After her first big screen “goal,” playing plucky tomboy of
2002's “Bend It Like Beckham,” it was one period tale after the other. First
was the 2005 version of an all-time classic, Jane Austen’s “Pride and
Prejudice” directed by Joe Wright, where she played Lizzie Bennet, and for which received an Oscar nomination.
Last September there was “Atonement,” based on Ian McEwan's
novel, also directed by the British filmmaker Joe Wright. In the movie,
declared Best Film of the Year at the 61st British Academy Film Awards, she
played Cecilia, the upper-crust love interest to James McAvoy's tragically
fated servant-turned-soldier and wore that unforgettable green dress.
Meanwhile, she managed to do three blockbuster “Pirates of
the
The 23-year-old seems to love portraying powerful women in
powerful stories. “For me, what I love about film is its complete escapism. I
find personally that these costumes, these weird societies, help me to forget
my life. I actually just dive into the story. I think that’s why as an actress
I like being in them as well. It’s a way into a fantastic fantasy world,” she
says in an interview with MoviesOnline.com.
It’s time for a different kind of character to enter the
scene, one that’s more famous, more courageous and last, but not least, more of
a fashion icon than all the other ones. In this year’s “The Duchess” Keira
plays the part of Georgiana, Duchess of Devonshire, another modest and mannered
young girl, aged 17, who becomes the wife of a powerful man and tries to change
the way women are seen in her time.
Her husband, William Cavendish, the fifth Duke of
Devonshire, a dull and completely insensitive man, a stranger to the notion of
communication, but a sort of Casanova among whatever woman passes his way,
considers her unworthy, as she failed her “job” as a wife and didn’t provide
him with a male heir, as promised by Georgiana’s mother, instead giving birth
to a gaggle of girls.
So she decides to focus her attention elsewhere and gain her
love from everybody else, since she can’t get her husband’s attention and
affection. With her fashionable appearance and charms she becomes loved by the
people and by members of the high class, due both to her wit, as well as her
ultra-fashionable looks. She was the talk of the town, and one French diplomat
reports: “When she appeared, every eye was turned towards her. When absent, she
was the subject of universal conversation.”

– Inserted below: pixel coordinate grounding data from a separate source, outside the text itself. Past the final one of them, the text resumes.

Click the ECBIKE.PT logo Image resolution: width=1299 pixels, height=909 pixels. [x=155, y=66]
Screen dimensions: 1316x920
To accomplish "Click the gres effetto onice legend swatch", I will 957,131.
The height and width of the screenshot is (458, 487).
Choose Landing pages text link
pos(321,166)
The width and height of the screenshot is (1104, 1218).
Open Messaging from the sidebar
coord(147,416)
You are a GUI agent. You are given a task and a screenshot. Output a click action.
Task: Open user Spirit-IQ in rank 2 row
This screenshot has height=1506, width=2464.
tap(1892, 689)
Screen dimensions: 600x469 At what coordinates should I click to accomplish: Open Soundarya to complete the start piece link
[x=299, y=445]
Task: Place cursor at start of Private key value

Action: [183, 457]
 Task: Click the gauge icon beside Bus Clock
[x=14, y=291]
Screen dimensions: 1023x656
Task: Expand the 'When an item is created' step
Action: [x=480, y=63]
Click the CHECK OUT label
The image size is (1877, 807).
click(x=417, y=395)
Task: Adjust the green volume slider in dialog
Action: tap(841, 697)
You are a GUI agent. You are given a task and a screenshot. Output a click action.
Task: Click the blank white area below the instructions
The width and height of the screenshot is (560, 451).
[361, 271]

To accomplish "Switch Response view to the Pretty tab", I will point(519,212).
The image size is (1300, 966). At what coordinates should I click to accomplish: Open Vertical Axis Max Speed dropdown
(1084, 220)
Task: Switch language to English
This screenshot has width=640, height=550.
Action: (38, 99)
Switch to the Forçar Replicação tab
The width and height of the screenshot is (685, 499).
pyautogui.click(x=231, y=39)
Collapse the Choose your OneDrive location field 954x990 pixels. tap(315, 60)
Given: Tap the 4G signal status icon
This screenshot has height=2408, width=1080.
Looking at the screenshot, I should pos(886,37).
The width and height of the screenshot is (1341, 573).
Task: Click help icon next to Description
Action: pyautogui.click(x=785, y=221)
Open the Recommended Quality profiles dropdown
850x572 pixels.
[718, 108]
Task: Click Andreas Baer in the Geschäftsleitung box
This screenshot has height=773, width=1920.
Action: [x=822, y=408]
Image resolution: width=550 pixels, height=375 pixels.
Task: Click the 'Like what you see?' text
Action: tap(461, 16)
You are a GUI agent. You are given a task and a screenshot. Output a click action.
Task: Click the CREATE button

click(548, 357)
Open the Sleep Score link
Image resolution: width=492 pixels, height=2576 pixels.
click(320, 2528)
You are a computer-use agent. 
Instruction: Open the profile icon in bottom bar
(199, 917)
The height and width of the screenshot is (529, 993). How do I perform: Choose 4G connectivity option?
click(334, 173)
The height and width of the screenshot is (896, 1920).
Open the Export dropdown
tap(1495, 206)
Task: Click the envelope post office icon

The story of yet another woman born too soon, in an era that
won’t accept her fully, in times where the woman is merely an object of great
beauty and a mean of bringing heirs to the world is told beautifully by
director Saul Dibb, with help from Ralph Fiennes’ breathtaking performance, who
scores yet another masterpiece of a role as the cold Duke.
Talking about her own part, Knightley states “I thought she
was fabulous. A fascinating character who was politically so influential, such
a huge fashion icon and such a force of nature. And yet privately she was so
intensely vulnerable. She was incredibly lonely. I don’t like to think of her
as a victim. Yes, she was horrendously oppressed and all the rest of it, but I
think actually, fundamentally, she is a survivor.”